> Straw men and women set up and mowed down in a tidy fashion. Plus, no
> mention of Halliburton's (among other US-connected companies) involvement
> with Saddam during the 90s, under UN cover, and oftentimes through a German
> company front. I think Cheney and gang scored something like $73 million
> during this period, but that's ok, sez Hitch, 'cause you're either for
> Halliburton or for Saddam, and there's no middle ground, and if you opposed
> the war you don't have a right to speak about it now anyway, as he told me
> privately a couple weeks ago.
>
>
For Saddam or for Halliburton? Why didn' t he just advocate we write checks
directly to Halliburton? Why bother with the pretense of bidding?
Besides, there's nothing in this article that bears any resemblance to fact:
>"At any rate, a burning well is a tough proposition and an uncapped well—
permitting >a wholesale discharge—an even tougher one. The situation was
being handled by >Boots and Coots, a fire-control company with an almost
parodically American >name, which is based in Houston. Boots and Coots, which
also worked in Kurdistan >and Kuwait after the much worse conflagrations of
1991, is subcontracted for the >task by Kellogg, Brown, and Root (another
name Harold Pinter might have coined >for an American oil company), which is
in turn a subdivision of Halliburton. And >"Halliburton," which admittedly
sounds more British and toney than Boots and >Coots, was once headed by—cue
mood music of sinister corporate skyscraper as >the camera pans up in the
pretitle sequence—Vice President Dick Cheney."

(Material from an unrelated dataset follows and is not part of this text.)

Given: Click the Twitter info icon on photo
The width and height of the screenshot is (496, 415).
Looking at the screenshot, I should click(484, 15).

True, Boots and Coots (I don't know why that's a parodically American name, or what he means by that) was contracted to put out the oil well fires in Kuwait, but at the time, the total cost of putting out all 750 fires was $1.5bln. This time around, the no-bid pre-war declaration contract to Halliburton, and subcontracted to Halliburton's Kellogg, Brown, and Root (again he brings up the American name thing, still don't get it) was capped at $7 bln. After some intense congressional scrutiny from Dingell and Waxman, the Army Corps of Engineers stated it would cost more like $680mln.

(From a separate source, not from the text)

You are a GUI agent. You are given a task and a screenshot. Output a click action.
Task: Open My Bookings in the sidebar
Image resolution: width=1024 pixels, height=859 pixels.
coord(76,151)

Still, that would be $1.5bln for 750 fires last time, and $680 mln for 10 fires this time. Somehow, without other countries involved in even seeing the bidding process, the cost of putting out these fires seems to have increased by 34 times since 1991. Hitchens probably sees nothing wrong with this.

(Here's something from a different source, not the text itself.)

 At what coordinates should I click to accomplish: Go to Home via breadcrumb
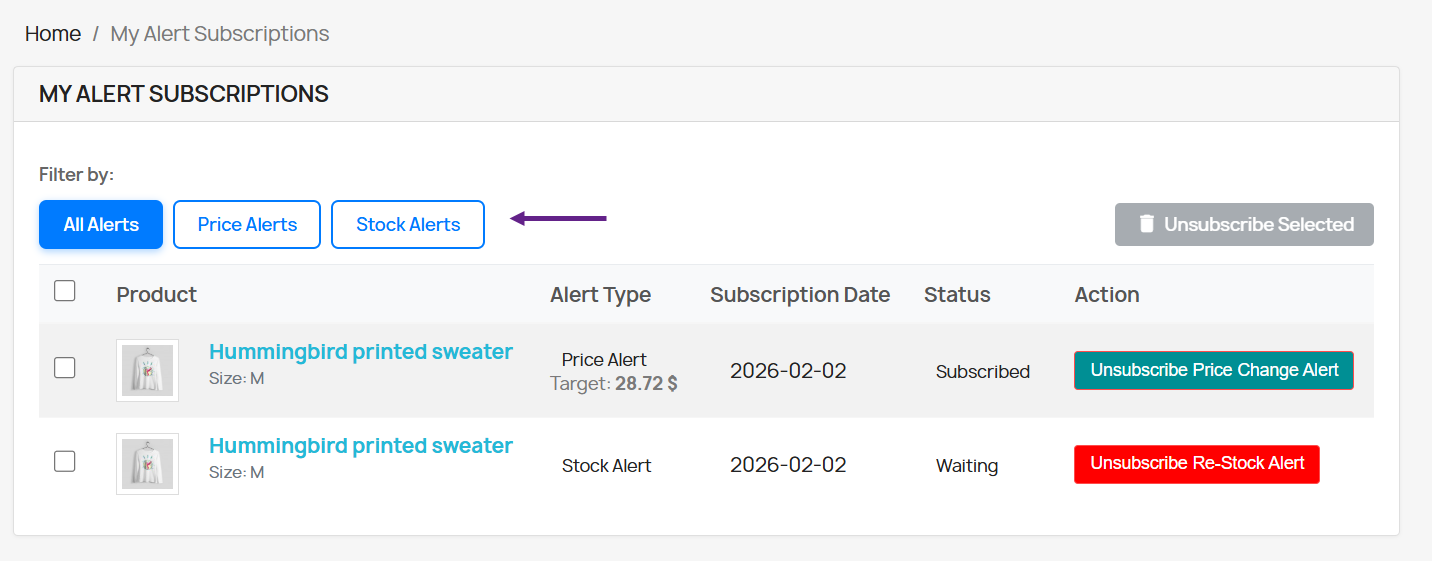click(x=53, y=34)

>"Well, if that doesn't give away the true motive for the war, I don't know
what does. >But unless the anti-war forces believe Saddam's fires should be
allowed to burn out >of control indefinitely, they must presumably have an
idea of which outfit should >have got the contract instead of Boots and
Coots. I think we can be sure that the >contract would not have gone to some
windmill-power concern run by Naomi Klein >or the anti-Starbucks Seattle
coalition, in the hope of just blowing out the flames or >of extinguishing
them with Buddhist mantras. The number of companies able to >deliver such
expertise is very limited."
The majority of oil well fires put out during the last war were extinguished using sea water. Besides, Boots and Coots is an almost bankrupt company. To me that signals bad financial management, bad services provision or a combination of both. The last earnings report of B&C had their revenues down 23%, it has defaulted on all its loans, and is trading at 46 cents. Maybe Naomi Klein's "windmill power concern" would be more competent.